A late push this year to legalize online gambling within California stalled, but the issue is already on the legislative radar for the next session. A coalition of casino tribes and card clubs wants the state to make online poker legal. Sen. Harry Reid, D.-Nev., would legalize online gambling nationally.
But Californians should be under no illusion that the push for online betting serves some public interest. The driving force is the desire by various private players to grab a share of what they see as a potentially lucrative market. California gambling interests want the state to act before the federal government does. California tribes fear a national bill would give Nevada's well-established gambling industry a competitive advantage that would threaten tribal casino profits. Some California tribes are leading the charge to move gambling to the Internet, while other tribes oppose that step. And card clubs and horse racing tracks want a piece of any online business, as well.
Californians should also not overlook the many tough issues the Legislature needs to resolve before anyone can legally wager from a home computer. The state needs to clarify whether federal law even permits the state to take this step. A 2006 federal law banned gambling over the Internet, but may allow states to permit online gambling within their borders — or may not. Simply assuming the state would not violate federal law is risky, at best.
Legislators would also need to determine whether approving online gambling would violate existing tribal compacts, as some tribes contend. Abrogating those compacts would cost the state revenue it now gets from tribal casinos — about $263 million to the state's general fund this fiscal year. Legislators would need to decide what games to allow on the Internet, as some factions want to authorize more than just poker. And then there is the question of who among the many different interests gets the rights to run online games and reap the profits.
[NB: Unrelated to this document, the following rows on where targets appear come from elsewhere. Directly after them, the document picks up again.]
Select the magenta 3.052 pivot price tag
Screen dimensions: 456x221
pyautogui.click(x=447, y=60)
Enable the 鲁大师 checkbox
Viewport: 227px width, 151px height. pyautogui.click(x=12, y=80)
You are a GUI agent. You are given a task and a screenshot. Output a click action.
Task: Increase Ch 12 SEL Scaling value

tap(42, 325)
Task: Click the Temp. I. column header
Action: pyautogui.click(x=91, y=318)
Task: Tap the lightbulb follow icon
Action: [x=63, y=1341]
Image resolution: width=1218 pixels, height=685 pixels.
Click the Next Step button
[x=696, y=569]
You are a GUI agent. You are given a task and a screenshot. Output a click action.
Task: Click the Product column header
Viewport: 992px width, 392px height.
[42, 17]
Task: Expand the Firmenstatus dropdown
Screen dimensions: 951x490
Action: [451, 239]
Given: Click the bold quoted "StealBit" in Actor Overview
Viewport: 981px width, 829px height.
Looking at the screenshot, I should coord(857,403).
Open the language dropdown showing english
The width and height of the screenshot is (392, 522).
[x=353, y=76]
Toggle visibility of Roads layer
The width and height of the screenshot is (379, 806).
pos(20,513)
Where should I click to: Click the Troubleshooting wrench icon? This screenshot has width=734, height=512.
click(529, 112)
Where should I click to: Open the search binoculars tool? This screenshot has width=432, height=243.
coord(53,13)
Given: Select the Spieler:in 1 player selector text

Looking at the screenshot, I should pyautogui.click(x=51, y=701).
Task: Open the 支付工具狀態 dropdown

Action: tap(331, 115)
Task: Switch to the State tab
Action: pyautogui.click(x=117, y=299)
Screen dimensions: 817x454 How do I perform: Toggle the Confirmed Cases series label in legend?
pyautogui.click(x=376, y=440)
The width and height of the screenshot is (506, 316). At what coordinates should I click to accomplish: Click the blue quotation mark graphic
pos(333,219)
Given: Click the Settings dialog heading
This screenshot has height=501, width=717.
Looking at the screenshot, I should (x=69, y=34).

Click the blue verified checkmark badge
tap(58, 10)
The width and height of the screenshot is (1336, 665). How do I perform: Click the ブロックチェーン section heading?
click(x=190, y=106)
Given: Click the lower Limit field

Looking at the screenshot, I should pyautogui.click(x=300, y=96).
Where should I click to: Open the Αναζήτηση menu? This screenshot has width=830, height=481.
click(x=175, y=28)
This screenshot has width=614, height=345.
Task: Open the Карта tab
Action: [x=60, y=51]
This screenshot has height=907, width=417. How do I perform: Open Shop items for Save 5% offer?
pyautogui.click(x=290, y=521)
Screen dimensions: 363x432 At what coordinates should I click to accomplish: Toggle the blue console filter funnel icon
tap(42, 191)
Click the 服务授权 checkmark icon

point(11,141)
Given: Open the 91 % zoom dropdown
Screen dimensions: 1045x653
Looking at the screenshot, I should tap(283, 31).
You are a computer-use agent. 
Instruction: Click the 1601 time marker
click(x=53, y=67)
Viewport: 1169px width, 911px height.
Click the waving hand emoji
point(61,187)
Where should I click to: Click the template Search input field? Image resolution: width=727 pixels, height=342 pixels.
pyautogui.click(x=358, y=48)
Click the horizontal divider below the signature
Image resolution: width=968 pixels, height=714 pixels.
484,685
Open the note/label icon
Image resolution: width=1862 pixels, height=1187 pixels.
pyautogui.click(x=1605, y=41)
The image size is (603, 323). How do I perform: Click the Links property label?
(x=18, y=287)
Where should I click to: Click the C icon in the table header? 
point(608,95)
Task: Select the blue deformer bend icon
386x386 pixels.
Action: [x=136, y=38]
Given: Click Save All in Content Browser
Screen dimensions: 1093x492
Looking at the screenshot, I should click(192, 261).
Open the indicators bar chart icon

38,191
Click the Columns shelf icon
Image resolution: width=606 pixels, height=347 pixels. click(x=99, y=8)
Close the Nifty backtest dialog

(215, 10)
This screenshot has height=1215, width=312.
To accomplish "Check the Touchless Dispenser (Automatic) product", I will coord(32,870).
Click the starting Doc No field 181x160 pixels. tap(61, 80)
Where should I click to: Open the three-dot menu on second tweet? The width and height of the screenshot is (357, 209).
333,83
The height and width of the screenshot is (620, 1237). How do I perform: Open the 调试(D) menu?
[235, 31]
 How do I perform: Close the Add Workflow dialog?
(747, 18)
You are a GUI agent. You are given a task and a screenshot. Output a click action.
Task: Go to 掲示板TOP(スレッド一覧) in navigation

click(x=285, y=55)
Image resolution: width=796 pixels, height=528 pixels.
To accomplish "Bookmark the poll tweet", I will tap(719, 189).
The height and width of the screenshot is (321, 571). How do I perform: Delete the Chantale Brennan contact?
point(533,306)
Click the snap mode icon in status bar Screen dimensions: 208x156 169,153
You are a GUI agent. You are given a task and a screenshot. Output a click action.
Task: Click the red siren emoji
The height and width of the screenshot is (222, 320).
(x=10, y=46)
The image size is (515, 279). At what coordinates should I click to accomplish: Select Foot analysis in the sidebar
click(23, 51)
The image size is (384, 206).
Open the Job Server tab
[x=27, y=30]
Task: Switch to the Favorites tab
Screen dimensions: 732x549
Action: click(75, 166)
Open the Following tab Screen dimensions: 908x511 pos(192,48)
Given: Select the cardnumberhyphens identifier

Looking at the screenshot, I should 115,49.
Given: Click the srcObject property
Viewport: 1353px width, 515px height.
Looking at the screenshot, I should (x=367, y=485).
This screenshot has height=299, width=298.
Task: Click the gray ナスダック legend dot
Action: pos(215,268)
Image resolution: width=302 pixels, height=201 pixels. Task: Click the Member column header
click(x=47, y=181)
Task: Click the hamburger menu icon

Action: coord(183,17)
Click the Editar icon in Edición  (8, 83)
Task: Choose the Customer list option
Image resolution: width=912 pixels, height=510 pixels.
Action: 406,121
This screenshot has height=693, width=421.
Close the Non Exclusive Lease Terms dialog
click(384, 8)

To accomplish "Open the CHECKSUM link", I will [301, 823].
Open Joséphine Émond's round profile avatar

Nor is gambling a fix for the state's economic woes. Politicians play up the possibility of new revenue when addressing online gambling, but the reality rarely matches the rhetoric. Lottery proponents sold the state lottery to voters in 1984 as a windfall for education, but the lottery provides only about 1.5 cents of every education dollar. Gov. Arnold Schwarzenegger in 2007 said new tribal gambling compacts he negotiated would bring in an extra $500 million a year to state coffers — but the actual income never reached that level. Any potential revenue is a side benefit, not a justification for authorizing online gambling.
Internet gambling is likely inevitable at some point. But legislators should ensure that the state's approach carefully considers all the consequences, and is not merely a rush to help wealthy special interests reap larger profits.